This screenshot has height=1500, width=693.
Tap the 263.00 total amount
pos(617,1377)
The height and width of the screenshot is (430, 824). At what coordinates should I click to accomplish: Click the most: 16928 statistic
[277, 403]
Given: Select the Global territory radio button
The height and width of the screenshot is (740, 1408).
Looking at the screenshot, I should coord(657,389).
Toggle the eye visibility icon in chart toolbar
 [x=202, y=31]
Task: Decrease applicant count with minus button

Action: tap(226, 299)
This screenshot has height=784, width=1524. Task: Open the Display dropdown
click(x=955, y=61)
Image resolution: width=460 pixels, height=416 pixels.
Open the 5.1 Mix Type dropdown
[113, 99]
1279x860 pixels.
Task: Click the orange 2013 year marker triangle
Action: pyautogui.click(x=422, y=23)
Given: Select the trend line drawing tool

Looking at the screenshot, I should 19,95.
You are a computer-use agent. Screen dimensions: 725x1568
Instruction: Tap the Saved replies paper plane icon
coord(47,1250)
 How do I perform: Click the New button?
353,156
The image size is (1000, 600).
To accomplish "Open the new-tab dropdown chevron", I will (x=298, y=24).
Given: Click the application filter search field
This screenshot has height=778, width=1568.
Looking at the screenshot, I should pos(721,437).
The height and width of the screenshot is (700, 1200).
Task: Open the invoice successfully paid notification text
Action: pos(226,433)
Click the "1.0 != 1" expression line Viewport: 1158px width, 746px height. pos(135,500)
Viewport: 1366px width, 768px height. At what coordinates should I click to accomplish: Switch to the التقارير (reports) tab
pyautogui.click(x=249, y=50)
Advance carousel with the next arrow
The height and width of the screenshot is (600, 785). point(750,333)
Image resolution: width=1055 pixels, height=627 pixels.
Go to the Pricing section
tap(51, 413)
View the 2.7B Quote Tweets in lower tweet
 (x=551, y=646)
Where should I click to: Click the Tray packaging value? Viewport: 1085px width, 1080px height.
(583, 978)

- **YOUR GOAL**
The task calls for all lines in the entries that hold "resolution".

- **RESPONSE AREA**
Image resolution: width=460 pixels, height=416 pixels.
Image resolution: width=1055 pixels, height=627 pixels.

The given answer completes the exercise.